Working data:
⁂
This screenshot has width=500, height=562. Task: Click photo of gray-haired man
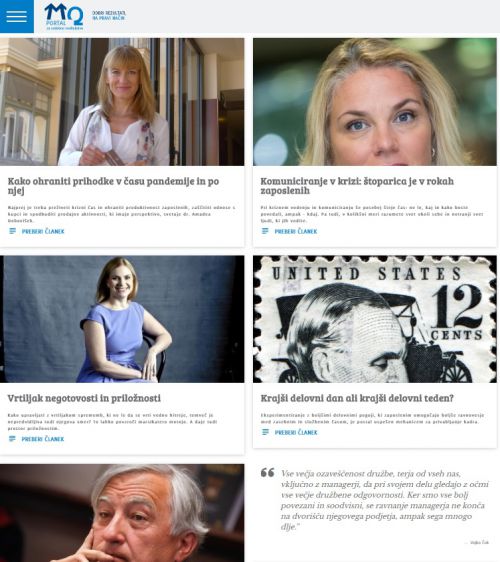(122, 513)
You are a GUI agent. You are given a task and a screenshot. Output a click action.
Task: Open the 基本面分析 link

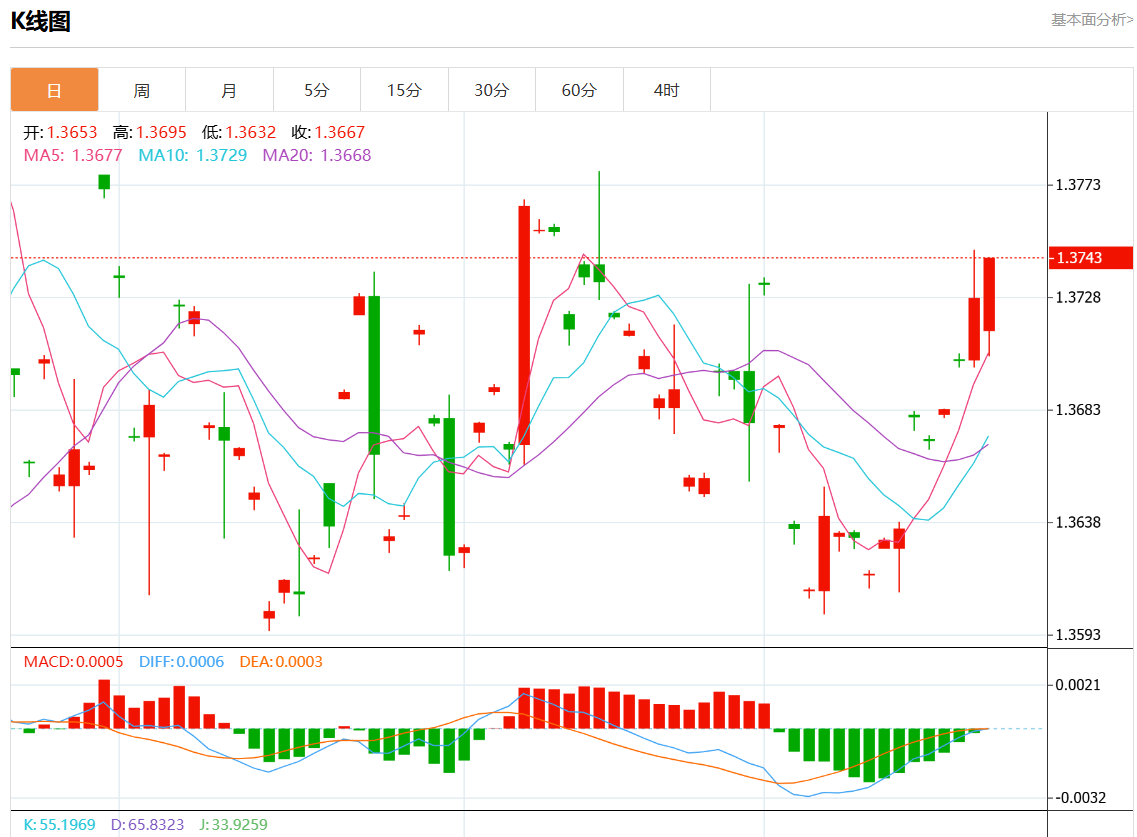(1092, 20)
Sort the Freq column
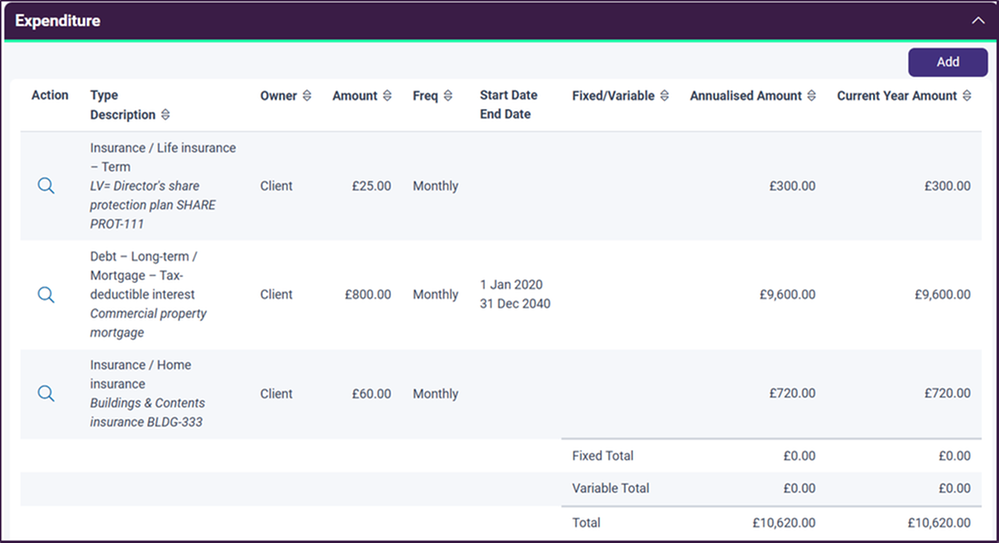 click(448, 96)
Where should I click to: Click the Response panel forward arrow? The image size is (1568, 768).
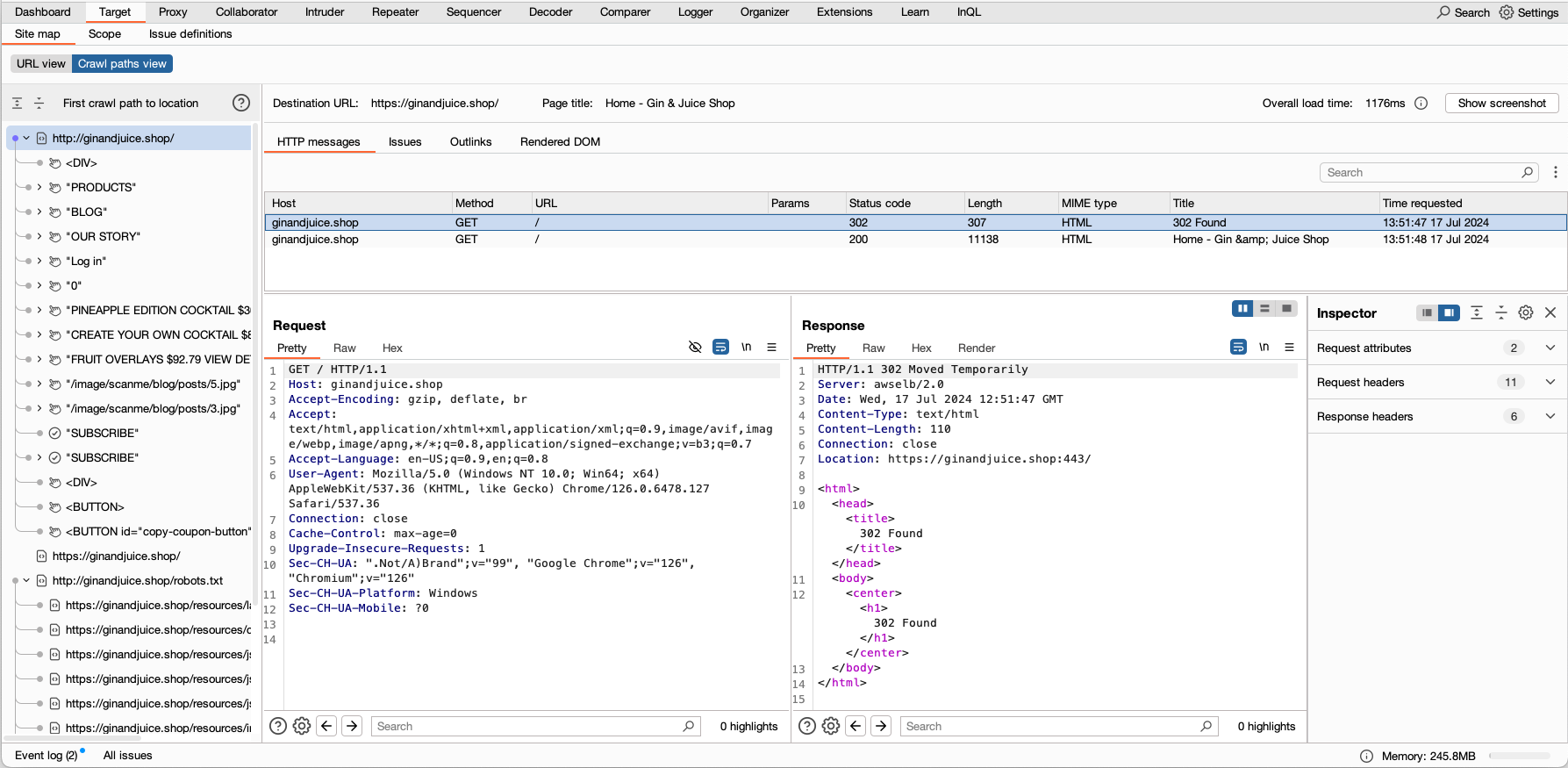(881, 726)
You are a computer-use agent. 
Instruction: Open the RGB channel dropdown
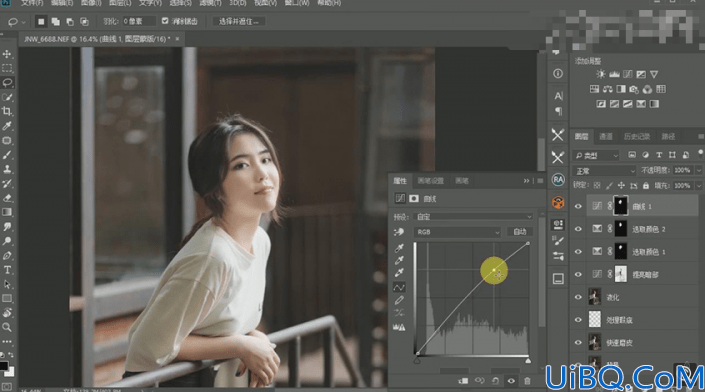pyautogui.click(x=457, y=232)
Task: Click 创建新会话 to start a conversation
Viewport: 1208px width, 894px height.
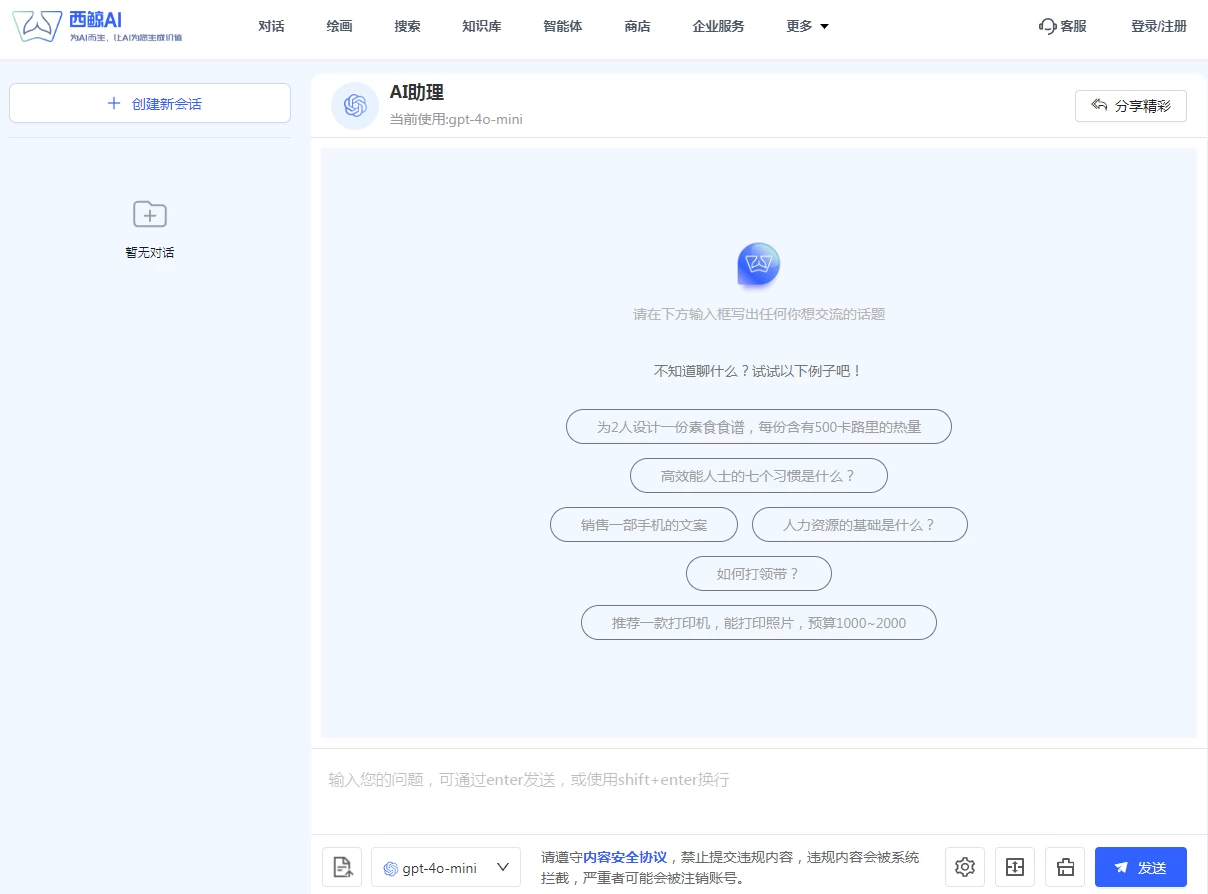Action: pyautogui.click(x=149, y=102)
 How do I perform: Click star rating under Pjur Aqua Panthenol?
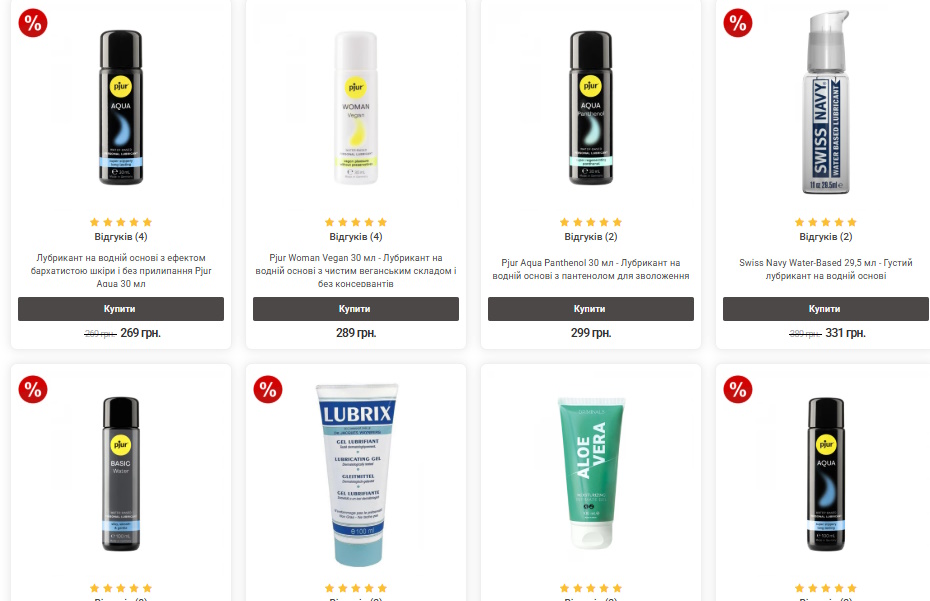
⁂
What to work on: A word-for-word copy of the data, without its pictures, is what is needed.

Problem solution:
This screenshot has width=500, height=562. Task: Click photo of gray-haired man
(122, 513)
You are a GUI agent. You are given a task and a screenshot. Output a click action.
Task: Open the 基本面分析 link

(1092, 20)
Sort the Freq column
 click(448, 96)
Where should I click to: Click the Response panel forward arrow? The image size is (1568, 768).
(881, 726)
You are a computer-use agent. 
Instruction: Open the RGB channel dropdown
pyautogui.click(x=457, y=232)
Task: Click 创建新会话 to start a conversation
Viewport: 1208px width, 894px height.
Action: pyautogui.click(x=149, y=102)
 How do I perform: Click star rating under Pjur Aqua Panthenol?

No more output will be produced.